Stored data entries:
● ● ●

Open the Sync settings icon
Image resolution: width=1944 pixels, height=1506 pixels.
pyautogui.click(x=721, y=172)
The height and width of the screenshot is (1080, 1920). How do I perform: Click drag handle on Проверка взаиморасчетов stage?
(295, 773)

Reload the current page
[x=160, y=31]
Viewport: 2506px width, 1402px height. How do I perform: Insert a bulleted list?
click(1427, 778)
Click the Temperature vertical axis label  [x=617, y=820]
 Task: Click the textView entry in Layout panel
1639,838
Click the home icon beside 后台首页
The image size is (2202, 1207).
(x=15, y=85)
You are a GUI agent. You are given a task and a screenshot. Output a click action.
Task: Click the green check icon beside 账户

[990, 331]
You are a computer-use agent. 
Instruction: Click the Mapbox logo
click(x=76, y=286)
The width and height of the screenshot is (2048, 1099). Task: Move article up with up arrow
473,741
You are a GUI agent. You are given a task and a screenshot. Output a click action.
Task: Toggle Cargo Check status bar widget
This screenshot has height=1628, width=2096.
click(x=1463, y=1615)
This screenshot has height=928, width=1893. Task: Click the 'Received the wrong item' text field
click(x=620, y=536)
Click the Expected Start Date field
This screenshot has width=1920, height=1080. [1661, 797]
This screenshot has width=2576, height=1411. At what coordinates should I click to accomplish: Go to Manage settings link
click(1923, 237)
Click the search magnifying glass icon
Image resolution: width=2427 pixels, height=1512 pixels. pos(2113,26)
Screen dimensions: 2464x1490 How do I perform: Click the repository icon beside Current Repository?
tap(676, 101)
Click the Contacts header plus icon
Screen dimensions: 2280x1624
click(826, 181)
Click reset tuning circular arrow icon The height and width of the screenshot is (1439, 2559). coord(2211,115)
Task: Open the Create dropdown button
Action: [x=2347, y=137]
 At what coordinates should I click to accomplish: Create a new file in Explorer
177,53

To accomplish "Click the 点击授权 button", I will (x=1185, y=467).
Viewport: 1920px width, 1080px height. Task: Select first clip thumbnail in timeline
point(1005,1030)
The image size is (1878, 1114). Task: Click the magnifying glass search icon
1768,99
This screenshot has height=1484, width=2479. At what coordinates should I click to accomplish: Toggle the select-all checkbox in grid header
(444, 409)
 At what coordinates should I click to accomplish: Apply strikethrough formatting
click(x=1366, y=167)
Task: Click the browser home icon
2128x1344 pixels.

● ● ●

What is needed is an exact retyping of every line from the one containing "At what coordinates should I click to accomplish: Create" through the final line of the entries, and only those lines.

:: Written solution ::
 At what coordinates should I click to accomplish: Create a new file in Explorer
177,53

To accomplish "Click the 点击授权 button", I will (x=1185, y=467).
Viewport: 1920px width, 1080px height. Task: Select first clip thumbnail in timeline
point(1005,1030)
The image size is (1878, 1114). Task: Click the magnifying glass search icon
1768,99
This screenshot has height=1484, width=2479. At what coordinates should I click to accomplish: Toggle the select-all checkbox in grid header
(444, 409)
 At what coordinates should I click to accomplish: Apply strikethrough formatting
click(x=1366, y=167)
Task: Click the browser home icon
2128x1344 pixels.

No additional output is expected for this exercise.